This Marian profile of our new Blessed places him among the great
saints and seers who have understood, venerated and sung the mystery
of Mary.
The Heroic Death of Fr. Maximilian
Next let us consider the tragic and sublime conclusion of Maximilian
Kolbe's innocent and apostolic life. It is mainly to this that we
owe the glorification of the meek humble, hard working religious,
exemplary follower of St. Francis and knight in love with Mary
Immaculate that the Church celebrates today. The circumstances of
his departure from this life are so horrible and harrowing that we
would prefer not to speak of them, and never to contemplate them
again, in order not to see the depths of inhuman degradation to
which the abuse of power can lead, an abuse which seeks to make a
pedestal of grandeur and glory from the impassive cruelty it
inflicts upon helpless beings that it has degraded to the rank of
slaves and doomed to extermination. There were millions of these
victims sacrificed to the pride of force and the madness of racism.
Nevertheless it is necessary to scan this dark picture again in
order to pick out, here and there, the gleams of surviving humanity.
Alas, history cannot forget these frightful and tragic pages. And so
it cannot but fix its horrified gaze on the luminous points that
reveal, but at the same time overcome, their inconceivable darkness.

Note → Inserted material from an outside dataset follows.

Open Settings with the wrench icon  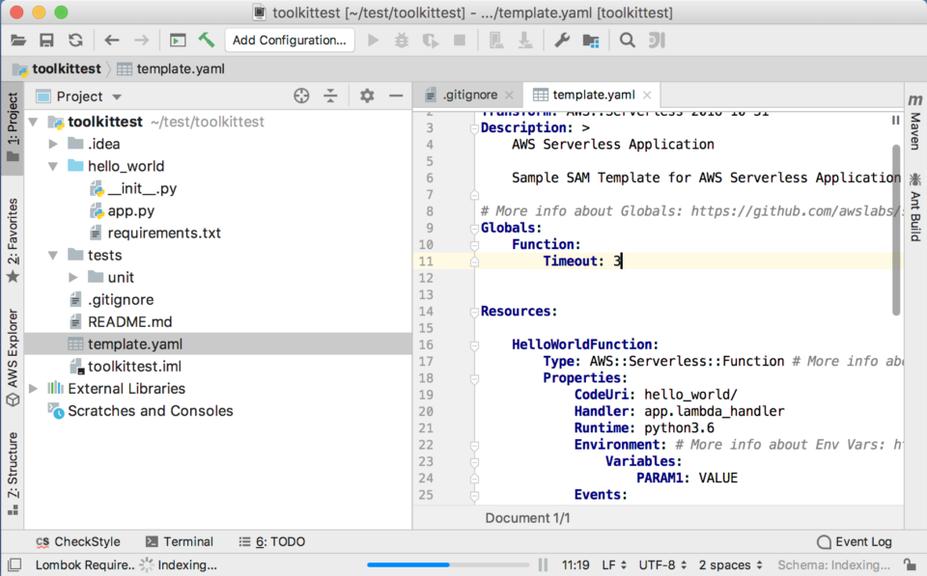(561, 41)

One of these points, perhaps the one glowing most brightly, is the
calm, drained figure of Maximilian Kolbe. A serene hero, always
pious and sustained by a paradoxical, yet reasonable confidence. His
name will remain among the great; it will reveal what reserves of
moral values lay among those unhappy masses, petrified by horror and
despair.
Over this immense vestibule of death hovers a divine and
imperishable word of life, that of Jesus revealing the secret of
innocent suffering: to be the expiation, the victim, the burnt
sacrifice and, above all, to be love for others. "There is no
greater love than this; to lay down one's life for one's friends"

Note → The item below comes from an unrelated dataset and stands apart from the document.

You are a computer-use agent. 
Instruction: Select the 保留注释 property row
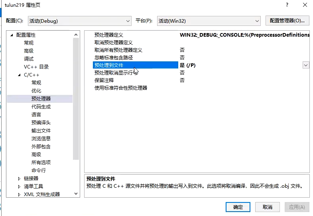[104, 80]
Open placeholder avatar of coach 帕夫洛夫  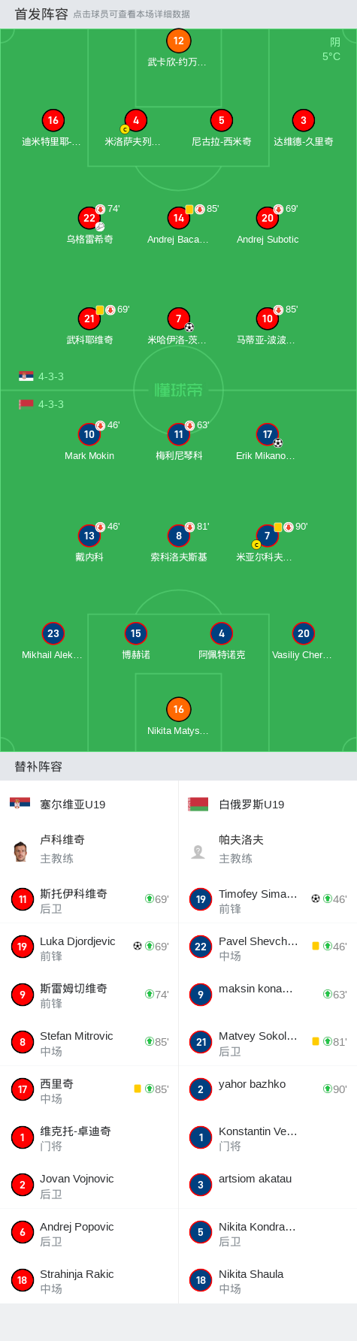pyautogui.click(x=198, y=851)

(Jn. 15:13). Jesus was speaking of himself in the imminence of his
sacrifice for the salvation of men. Men are all friends of Jesus, if
they at least listen to his words. Father Kolbe fulfilled his maxim
of redeeming love in the fatal concentration camp of Oswiecim. And
this by a double title.
Kolbe Perfect Exemplar of Priesthood
Who among us does not recall the incomparable episode? "I am a
Catholic priest," he said, offering his own life unto death and what
a death! to save the life of an unknown companion sentenced to the
starvation bunker in blind reprisal. What a magnificent moment! His
offer was accepted. It came from a heart trained to give itself. It
was as natural and spontaneous as if it were a logical consequence
of his priesthood. Is not a priest a "second Christ?" Was not Christ
the Priest, the redeeming victim of mankind? What a glory it is for
us priests, and what a lesson, to find in Blessed Maximilian such a
splendid exemplification of our consecration and of our mission!

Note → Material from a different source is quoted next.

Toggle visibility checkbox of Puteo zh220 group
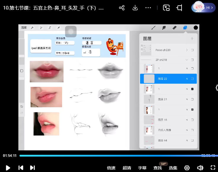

What a warning he addresses to us in this hour of uncertainty, when
at times human nature would like to assert its rights to the
detriment of our supernatural vication to follow Christ through the
total gift of ourselves to him! What a consolation it must be for
that close knit, faithful legion, so beloved and noble, of good
priests and religious who, filled with the legitimate and
praiseworthy desire to transcend personal mediocrity and social
frustration, understand their mission just as he did. "I am a
Catholic priest, and for this reason I offer my life to save those
of others." Such would seem to be the commission which the new
Blessed leaves especially to us, ministers of God's Church, and in
some way to all in the Church who accept the Spirit.
The Apostle of Unity
And to this priestly title we can add another, one which shows that
Blessed Maximilian's sacrifice was motivated by a friendship: he was
a Pole. As a Pole he was condemned to that unhappy concentration
camp, and as a Pole he was willing to give up his life for that of a
fellow countryman, Francis Gajowniczeck. How many thoughts come to
our minds at the memory of this human, social and ethnical aspect of
the voluntary death of Maximilian Kolbe, a son of noble Catholic
Poland! This nation's historic destiny of suffering seems to
document, in this typical and heroic case, the centuries old
vocation of the Polish people to find in its shard passion a single,
united conscience; a knightly mission for freedom achieved in the
pride of the spontaneous sacrifices of its sons and daughter, and
their readiness to give themselves for one another and to overcome
their vivacity in invincible concord; and indelible Catholic
character which makes of it a living and suffering member of the
universal Church; a firm conviction that the secret of its renascent
prosperity lies in the miraculous but tear stained protection of the
Blessed Virgin. These are the iridescent rays of light issuing from
the new Polish martyr: they show us the true visage of his country
and lead us to ask Blessed Maximilian, its emblematic hero, for
firmness in faith, ardor in charity, prosperity and peace for all
his people. The Church and the whole world will rejoice over it
together! Amen.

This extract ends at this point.